George Folbury Explained

George Folbury (also Folberry or Folbery) (died 1540) was an English churchman and academic, master of Pembroke Hall, Cambridge from 1537. His reputation as a poet, orator, and epigrammatist is supported only by contemporary report, and none of his works is known to have survived.

Life

He was of the family of Fowbery, of Fowberry Tower, Chatton, Northumberland.
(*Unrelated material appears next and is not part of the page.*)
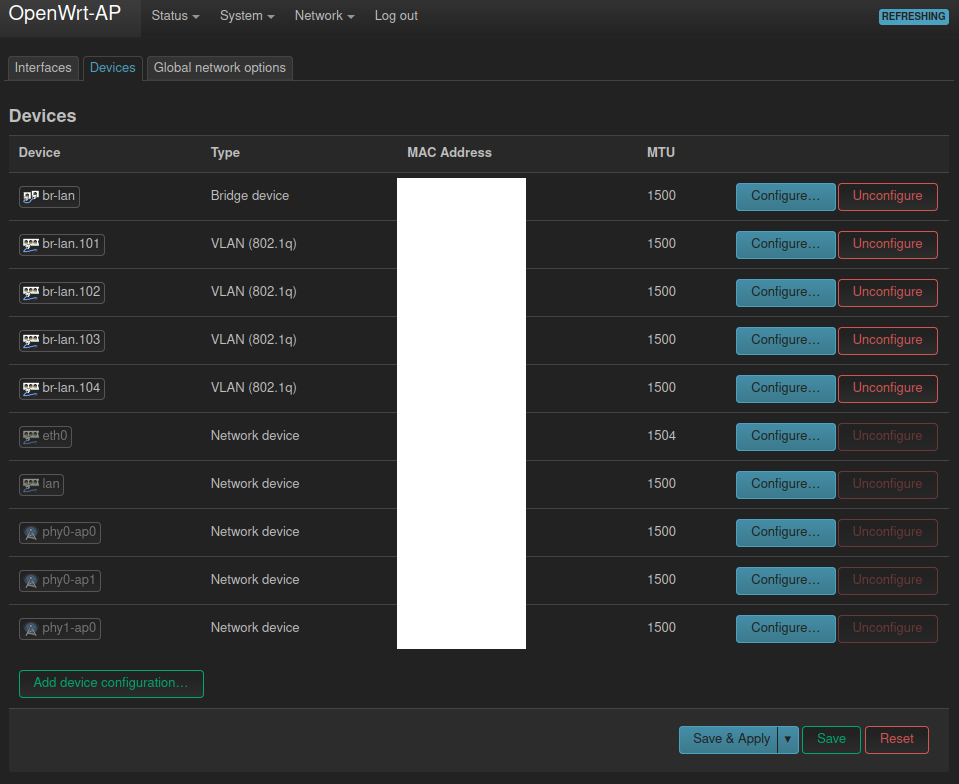Click the br-lan bridge device icon

click(x=31, y=196)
He graduated BA at Cambridge in 1515, and MA in 1517, having become a Fellow of Clare Hall in 1515. He took the higher degrees of BD in 1524, and DD at some point in Montpellier, France.

He was preacher to the university in 1519, and was presented to a canonry and to the prebend of North Newbald in York Cathedral in March 1531. He was then presented to the rectory of Maidwell, Northamptonshire, on 20 February 1534. There is a long-standing theory that he was tutor to Henry FitzRoy, and Beverley Murphy in a recent biography of this illegitimate son of Henry VIII proposes that Folbury succeeded Richard Croke as tutor and remained until the boy was 12 in 1531, his subsequent preferment coming after this appointment which would have started in the late 1520s.[1]
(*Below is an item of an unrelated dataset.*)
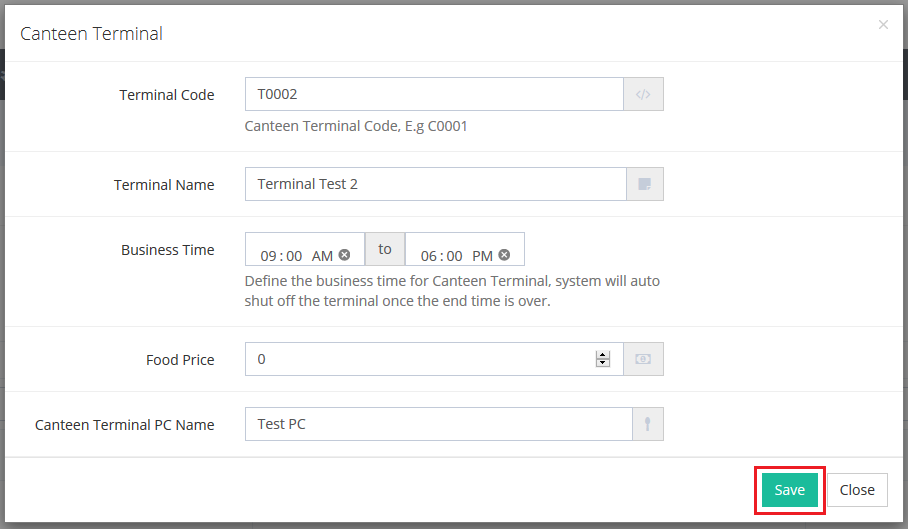Click into the Terminal Name text box
This screenshot has width=908, height=529.
tap(434, 184)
Folbury was elected master of Pembroke Hall in 1537, and died between 10 July and 10 November 1540. Among those taught by him was William Turner, elected Fellow of Pembroke in 1531.[2]

Notes and References

  1. Beverley A. Murphy, Bastard Prince: Henry VIII's Lost Son (2001), p. 80, p. 119 and p. 122.
  2. Eneas Mackenzie (editor), An historical, topographical, and descriptive view of the county of Northumberland, vol 2 (1825) p. 182.